Las prácticas eran casi diarias, y el profesor era un genio explicando la coreografía, además de crear un ambiente divertido. Ya no recuerdo cuántas semanas de ensayos después de las clases tuvimos que hacer, pero el día de la presentación llevábamos puestos los trajes de caporales —caporales es otra palabra para “capataz” y tiene que ver con la historia de este estilo musical. Explicaré más sobre esto en un momento.
El baile salió muy bien; los padres de familia aplaudían, y la foto después de la presentación se veía muy profesional, considerando que éramos un grupo de seis niños de once años. Fue una experiencia excelente, pero lo extraordinario ocurrió después. Lo que había empezado simplemente como un entrenamiento de coreografía y una presentación de baile dejó una marca indeleble de ese ritmo tan sabroso y especial: el ritmo de la saya.
Historia de la Saya
Está más que claro que la saya tiene mucho que ver con los africanos; en otras palabras, con los negros, mulatos y morenos que llegaron a Sudamérica. Es algo curioso, porque es música de los Andes, y si algo se dice de la sangre negra es que no se adapta muy bien a las alturas. ¿Cómo es posible que un ritmo de los Andes haya nacido como mezcla de las culturas africana y andina?
Sudamérica siempre ha sido una región con gran cantidad de recursos y poca población para explotarlos, desde que llegaron los españoles hasta hoy en día. Y justamente esa falta de mano de obra fue la razón por la que muchas poblaciones de todo el mundo llegaron al continente. Una de ellas fue la africana, en este caso, lamentablemente, esclavizada.
Para los africanos, la música es tan importante como la comida; es parte de la vida. Sin duda, gracias a ellos el mundo disfruta hoy de ritmos que son famosos internacionalmente. Así fue como estos africanos, que llegaron a las minas de Potosí en Bolivia y luego fueron trasladados a plantaciones de coca y café —como mencioné antes, la sangre negra no se adapta bien a las alturas— conservaron todo el tiempo sus ritmos, cantos y danzas africanas.

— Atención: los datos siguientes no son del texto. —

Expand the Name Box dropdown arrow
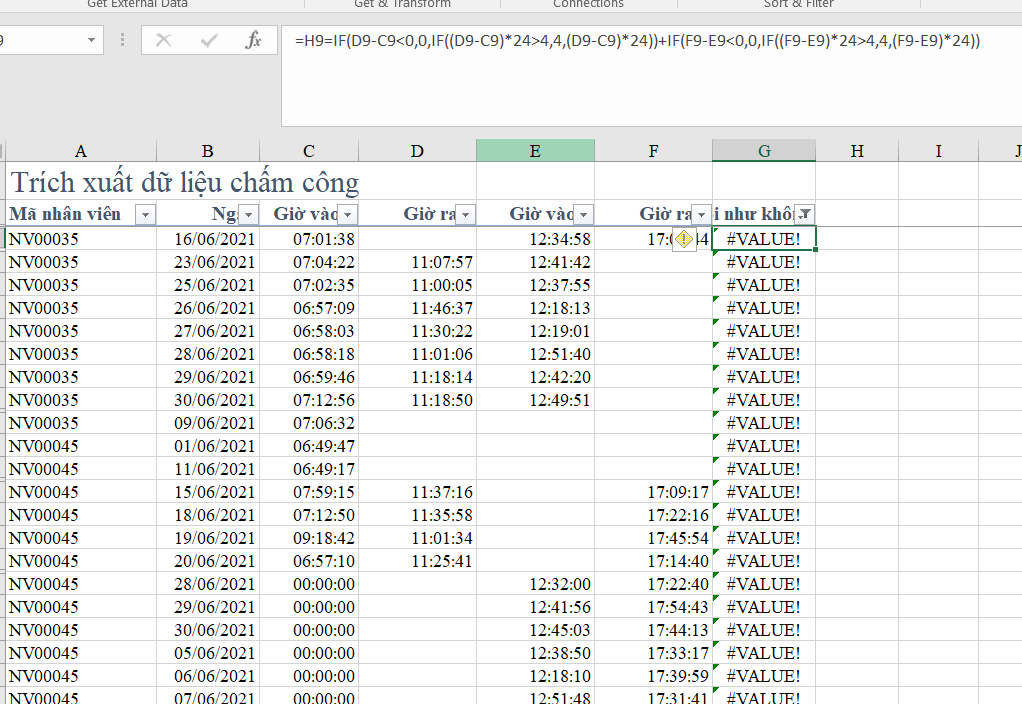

Algo muy curioso es que la palabra saya viene del kikongo “nsaya”, que significa trabajo colectivo bajo un mismo ritmo (el kikongo es una lengua bantú hablada principalmente en la región del Congo). Los africanos esclavizados fueron traídos a Sudamérica en los siglos XVI y XVII. Durante cientos de años, sus culturas se mezclaron con la cultura andina.

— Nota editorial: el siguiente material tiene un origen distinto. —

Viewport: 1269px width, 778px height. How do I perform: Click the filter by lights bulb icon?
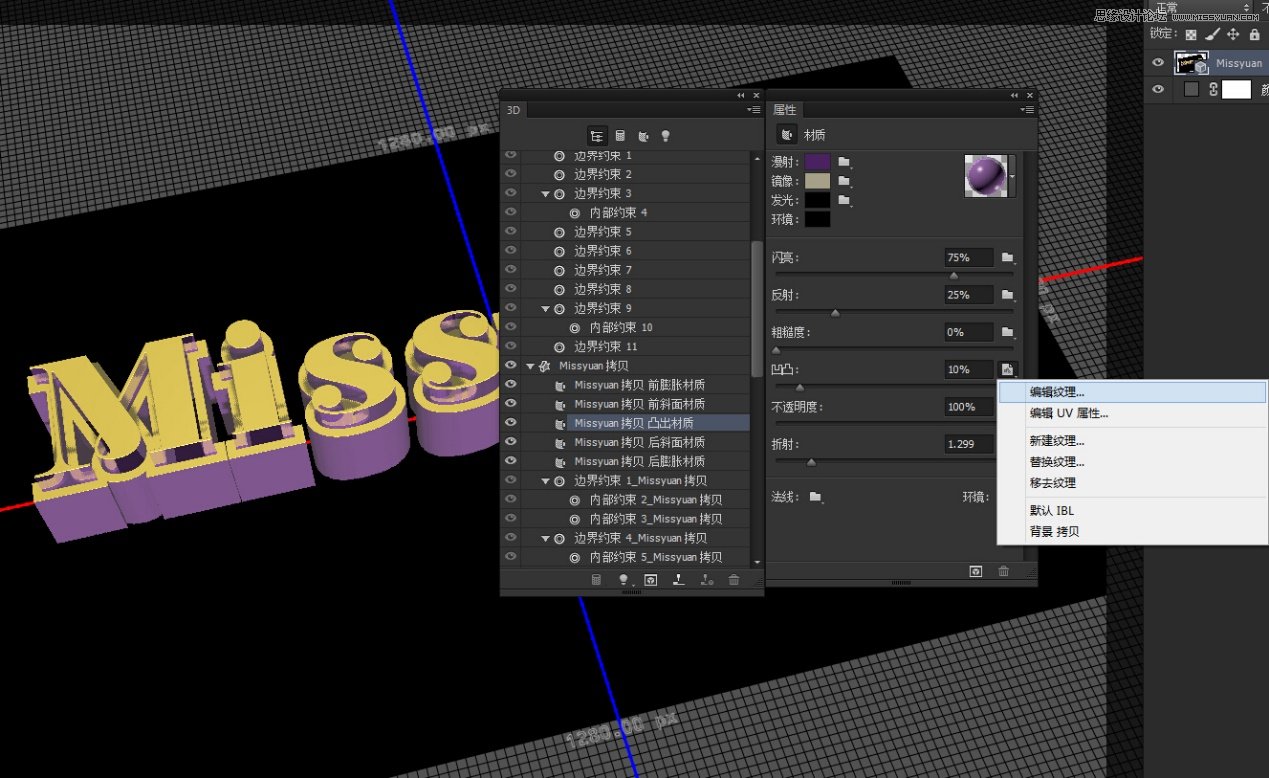pyautogui.click(x=666, y=135)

El resultado fue la música saya, que fue y es sobre todo popularizada por Los Kjarkas, un grupo boliviano muy famoso. La música fue y sigue siendo una forma de contar historias, de resistencia, de orgullo y de celebración de la vida. Es la forma de comunicación más universal que existe y que sigue evolucionando. Así, la saya se ha convertido hoy en día en un símbolo de la cultura afroboliviana, y también se baila y canta en Perú, Chile y otras regiones andinas.

Las Letras de la Saya revelan su origen africano
Los Kjarkas – «El ritmo negro»
- «El ritmo negro de corazón… saya boliviana, saya de los Yungas»
- «De los morenos… se siente fuego en la sangre»
- «Música afro boliviana… sabor moreno»
Los Tekis
- «En la fiesta de los negros… mis penas se irán bailando»
- «Tus negros ojos, tu piel, tu boca…»
- «Al ritmo negro del corazón.. Saya boliviana, Saya de los Yungas»
Y así muchas más canciones mencionando a los negros y su sabor, alegría y fuerza.
Fusión musical única, soporte, resistencia
Con la llegada de los europeos a Sudamérica, los andinos vivían en condiciones de vida muy precarias. Si bien no estaban esclavizados, eran marginados. Los africanos, en cambio, llegaron esclavizados. Por lo tanto, ambos grupos compartían los mismos opresores.
Aunque hubo diferentes formas de lucha, la música y la fusión de los estilos musicales de estos dos grupos fue y sigue siendo una forma de resistencia: una manera de afirmar que la cultura no puede ser aniquilada y que seguirá viviendo. Esta fusión es una de las más originales y únicas del mundo: la música andina y la música africana.